NORTH MINNEAPOLIS PRAYER BLOG 11/11/17: RIGHTEOUSNESS (Part 3)

 

Issue: God's Will-Righteousness (Part 3)

We have been travelling through meditations and the resulting prayers that God gives from them on the Lord's Prayer. We have spent a bit of time looking at what God's will is that He desires we pray will be done on earth as it is in heaven. The past two blogs have been focused on digging into the word "righteousness". Tonight we continue that study. Please pray God will send His messengers here to help us. I need partners. We need help to love the people here well. We earnestly desire, first and foremost, that the gospel will come in power and bring new birth and the resulting worship that will flow forth from it. Let the LORD lead you to pray however He may speak to you as we seek to make His great name known in North Minneapolis. I pray this blog give you grace and peace.  

WALKING IN THE SPIRIT: THE RELATIONSHIP OF CHRIST IN OUR GOOD (RIGHTEOUS) WORKS

Let me start by saying a bit about where we are headed. Righteous works come from being declared righteous and changed inside. This crosses over into the realm regarding what it means to be justified. Justification is a judgment declared by God. When God declares us justified, He is saying we are just, or righteous. I’ll try to explain how He does that when we are so far from just. As discussed earlier, we are sinners. We are unrighteous. We are wicked and in our wickedness, or unrighteousness, we do evil things. That evil flows out of our inner person, our heart or spirit as it is called in several texts.

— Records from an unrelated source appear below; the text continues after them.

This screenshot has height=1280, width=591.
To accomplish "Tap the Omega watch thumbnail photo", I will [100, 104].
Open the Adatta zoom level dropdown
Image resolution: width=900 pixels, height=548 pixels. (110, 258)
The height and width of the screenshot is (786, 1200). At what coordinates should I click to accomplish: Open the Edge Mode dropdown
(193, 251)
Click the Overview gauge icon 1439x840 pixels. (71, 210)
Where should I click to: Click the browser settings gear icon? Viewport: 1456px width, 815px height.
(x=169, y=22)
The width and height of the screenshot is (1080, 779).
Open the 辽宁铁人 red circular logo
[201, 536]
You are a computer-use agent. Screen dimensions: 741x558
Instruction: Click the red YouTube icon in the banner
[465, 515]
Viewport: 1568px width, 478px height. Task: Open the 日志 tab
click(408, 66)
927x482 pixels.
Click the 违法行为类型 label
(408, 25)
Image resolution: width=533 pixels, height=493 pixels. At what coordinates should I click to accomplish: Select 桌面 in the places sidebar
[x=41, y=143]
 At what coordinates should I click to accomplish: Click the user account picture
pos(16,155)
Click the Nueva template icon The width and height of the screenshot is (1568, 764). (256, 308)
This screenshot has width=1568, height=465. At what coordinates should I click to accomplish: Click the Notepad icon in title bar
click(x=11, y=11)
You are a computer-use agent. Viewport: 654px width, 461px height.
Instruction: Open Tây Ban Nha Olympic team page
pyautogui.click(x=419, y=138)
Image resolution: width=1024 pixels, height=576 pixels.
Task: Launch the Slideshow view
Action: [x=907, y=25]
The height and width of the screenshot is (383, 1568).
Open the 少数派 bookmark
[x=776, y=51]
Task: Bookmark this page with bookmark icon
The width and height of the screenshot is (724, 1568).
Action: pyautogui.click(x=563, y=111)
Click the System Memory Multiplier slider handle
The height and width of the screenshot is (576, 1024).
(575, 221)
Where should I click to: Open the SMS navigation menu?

Jesus exposes this truth in the gospel accounts found in Matthew 15:11 and Mark 7:15. It’s not what goes into a man that makes them evil, or defiled. It is instead the heart which is revealed by what comes out of it in the actions of the man. Another way He describes this is by analogy of a tree. Good trees bear good fruit, but bad trees bear bad fruit.[1] If the tree is rotten, so will its fruit be.

From birth, we are under condemnation for Adam’s sin.[2] Like Adam, we all break the law, whether it be the Law of Moses or the law written on our consciences.[3] We have all sinned and deserve death.[4] We have two issues here. First, everyone under, or in, Adam are judged by their “federal head”. What I mean by federal head is an idea that one person is the representative for all others who are under them or in their ranks. When Adam sinned, everyone that would come from him (which is everyone) stood condemned along with him. That’s worth its own blog, so I’ll leave it at that. Second, we also have our own personal sin which exposes our evil nature. We are condemned as attached to Adam and we are condemned personally as well. It seems like it is only logical that a judgment by God otherwise would make God a bad judge or ignorant. But that’s not true.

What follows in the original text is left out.